1968年的秋天,那是我告别中学时代的最后日子。也许,我与当年很多红卫兵的经历有相似之处,其实并不一样。

经过了那场史无前例的文化大革命,我学到了很多书本上学不到的知识。

我读过苏格拉底的作品,苏格拉底说:“世界上最快乐的事,莫过于为理想而奋斗。”那么苏格拉底为之而奋斗的理想是什么?

    我也读过雨果的作品,他说“人类的心灵需要理想甚于需要物质。”现实生活中确实有超过物质需要的理想吗?

伏尔泰告诉我们:“在理想的最美好世界中,一切都是为最美好的目的而设。”那是他的无知或谎言。

伏尼契更是说:“一个人的理想越崇高,生活越纯洁。”

车尔尼雪夫斯基也说:“人的活动如果没有理想的鼓舞,就会变得空虚而渺小。”

如今回想起来,这些关于理想的理想化说词,并不能指导我们去为自己找到一条真正可行的人生道路,人的理想志向往往和他的能力成正比。但是一个人的能力可以培养,却无法都能发挥作用。有时能力越大,结果受害也就越深。文革中被打倒的那些功臣、文化名流,难道没有能力?没有知识?离开了中国特色的社会背景,所有关于理想的说词,其结果只是一个梦想而已。

2

 

关于梦想,纪伯伦说过:“我宁可做人类中有梦想和有完成梦想的愿望的、最渺小的人,而不愿做一个最伟大的、无梦想、无愿望的人。”也许,将理想化作梦想,更实际些,既然是梦,那就是虚幻的、空浮的,梦醒之后,一切依旧。也许会有梦想成真的事发生,那又会有多大的概率?人生如梦,社会如梦,世界如梦,人只不过是世界梦工厂里的一颗螺丝钉,需要将你拧在哪里就拧在哪里,不需要时,就可抛弃,就可扔进炉火中重新融化。

那年,老三届的孩子们被告知,你们可以真正地走向社会了,你们将有自己的工作岗位,或做工,或务农。

文化革命的本意或许是为了让所有的人过上平等的富裕生活,打倒封、资、修,让全中国人民迈向天堂般的共产主义。

但整个运动过程,从起步时就充满了血腥的世袭制,老子英雄儿好汉,老子反对儿混蛋,高干子弟盛气凌人地穿上军装,挥舞皮带,臂缠袖章,横扫一切牛鬼蛇神。在血统论的指导下,那些工农子弟再现了父辈们打土豪分田地的威风,他们只知道“龙生龙,凤生凤”,却忘记了“老鼠的儿子只会打洞”。

任务 1: 请从上面回忆文革的文段中原样摘出“如今回想起来,这些关于理想的”与“的工作岗位,或做工,或务农。”之间的文字,首尾两处都包括在内。
任务 2: 紧接回忆文革的文段最后一句往下续写。

数据列表:
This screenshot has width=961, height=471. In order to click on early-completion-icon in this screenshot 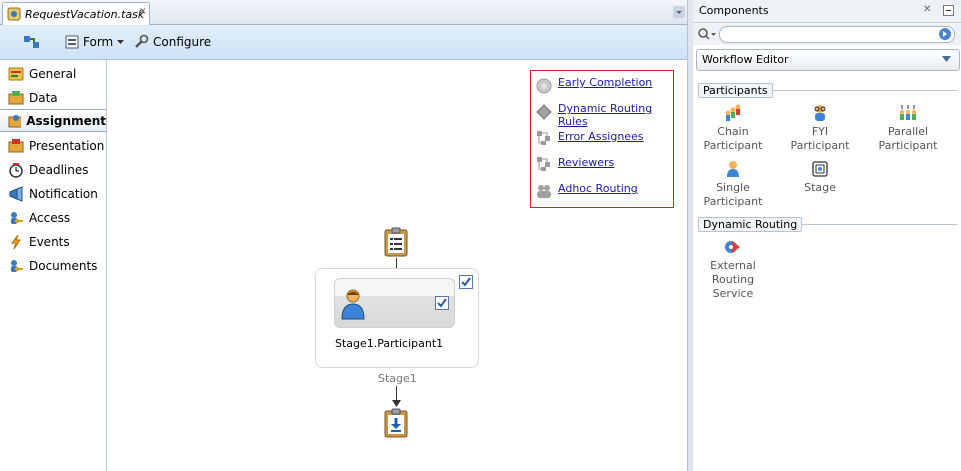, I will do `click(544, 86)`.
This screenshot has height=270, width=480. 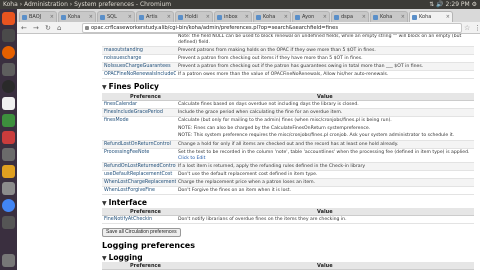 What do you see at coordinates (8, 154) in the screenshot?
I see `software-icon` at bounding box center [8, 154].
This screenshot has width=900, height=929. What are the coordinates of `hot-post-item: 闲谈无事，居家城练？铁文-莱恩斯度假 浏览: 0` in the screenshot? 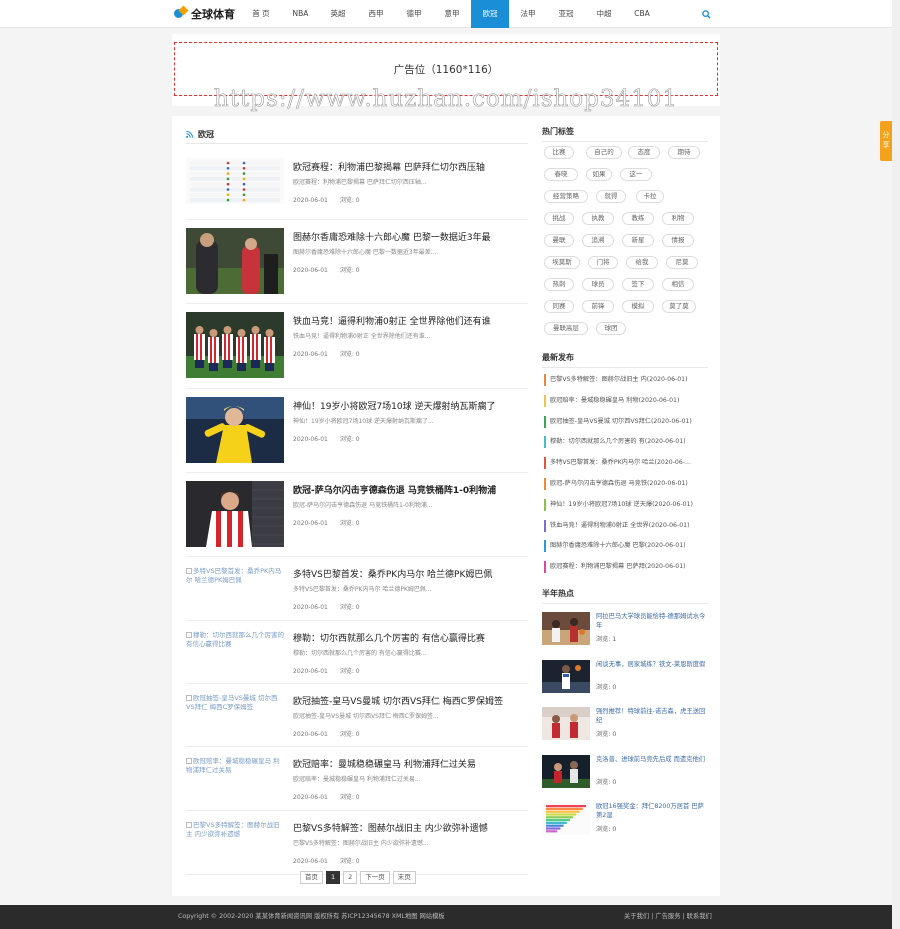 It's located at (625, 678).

* * *

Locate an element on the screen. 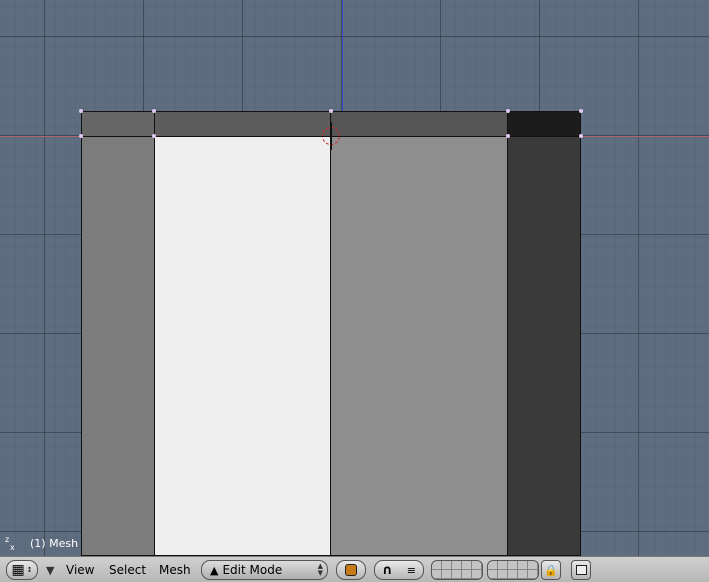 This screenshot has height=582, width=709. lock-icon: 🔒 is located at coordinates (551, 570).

输出 1:
如今回想起来,这些关于理想的理想化说词,并不能指导我们去为自己找到一条真正可行的人生道路,人的理想志向往往和他的能力成正比。但是一个人的能力可以培养,却无法都能发挥作用。有时能力越大,结果受害也就越深。文革中被打倒的那些功臣、文化名流,难道没有能力?没有知识?离开了中国特色的社会背景,所有关于理想的说词,其结果只是一个梦想而已。

2

 

关于梦想,纪伯伦说过:“我宁可做人类中有梦想和有完成梦想的愿望的、最渺小的人,而不愿做一个最伟大的、无梦想、无愿望的人。”也许,将理想化作梦想,更实际些,既然是梦,那就是虚幻的、空浮的,梦醒之后,一切依旧。也许会有梦想成真的事发生,那又会有多大的概率?人生如梦,社会如梦,世界如梦,人只不过是世界梦工厂里的一颗螺丝钉,需要将你拧在哪里就拧在哪里,不需要时,就可抛弃,就可扔进炉火中重新融化。

那年,老三届的孩子们被告知,你们可以真正地走向社会了,你们将有自己的工作岗位,或做工,或务农。

输出 2:
很快,这些曾经疯狂的红五类子弟,遇到了大麻烦,他们的父亲一个个在运动中倒下了,为了不甘心让自己落下黑七类子弟的命运,他们团结了起来,成立了一个“联动”组织,这些组织成员,为了保护世袭的荣耀,又拿起了武器,甚至可以鞭打自己的亲生父母,背叛曾经高喊过的“三忠于”口号。

3

 

一个六六届的初中生,一个在生理上还没有真正发育成男人的孩子,一个自小失去了父亲关怀,在混乱不堪的社会中长大的人,能懂得什么是自己的理想吗?我的父亲在与共产党的敌人浴血奋战中,去追求过自己的革命理想,结果在共产党发动的一次次政治运动中,倒下了,连他的尸骨也未能让子女看上一眼。我已经不属于红五类子弟,但也不承认自己是黑七类子弟,那么我是谁家的孩子?为什么一个孩子的成长,首先要以家庭出身、阶级成份去划分?

文化革命在深入,血统论依然在横行。在红卫兵被充分利用之后,应该解散那些组织了,他们已经失去了存在的意义,而且还可能引起新的集团产生。

掌权的和重新掌权的人,共同作出了一个规定:让红五类子弟优先报名参军,事实上很多高干子弟已经穿上了军装,昂首踏进了兵营;也可以用推荐的名义变相保送他们上工农兵大学。红五类子弟还可以优先进入工矿企业,非红非黑子弟可以到社区街道工作,唯有黑七类子弟只有一条路可走,到农村去,那是可教育好子女改造自己的光明大道。“工农兵大学”,顾名思义,就明白了黑七类子弟被剥夺了学习的权力。

我想起了雪莱曾经说过的一句话:“过去属于死神,未来属于自己。”

   

4

 

那天,我独自来到了母校,校园里静得出奇。我去风雨操场转了一圈,那里安置了几张乒乓台。

因为当年我是自带午饭上学的,后来是自带生米在学校里蒸饭的,所以那些回家用餐的同学,总是委托我帮忙先抢占好乒乓台。有时,我也帮助他们去抢占篮球架。

这些同学都长得比我高出一个头,有得已像男子汉了。这些同学回家吃完午饭后,就会匆匆赶回学校,第一件事,就是让我和他们一起打乒乓或打篮球,我不喜欢运动,原因是个子太矮,打乒乓球时,够不上近栏网的球,他们会特意放长球给我;打篮球时又特意将球全抛给我,说多打篮球会长高个。有一次,我接篮球时吃了个“萝卜干”,右手中指小骨折,至今还长得有些弯曲。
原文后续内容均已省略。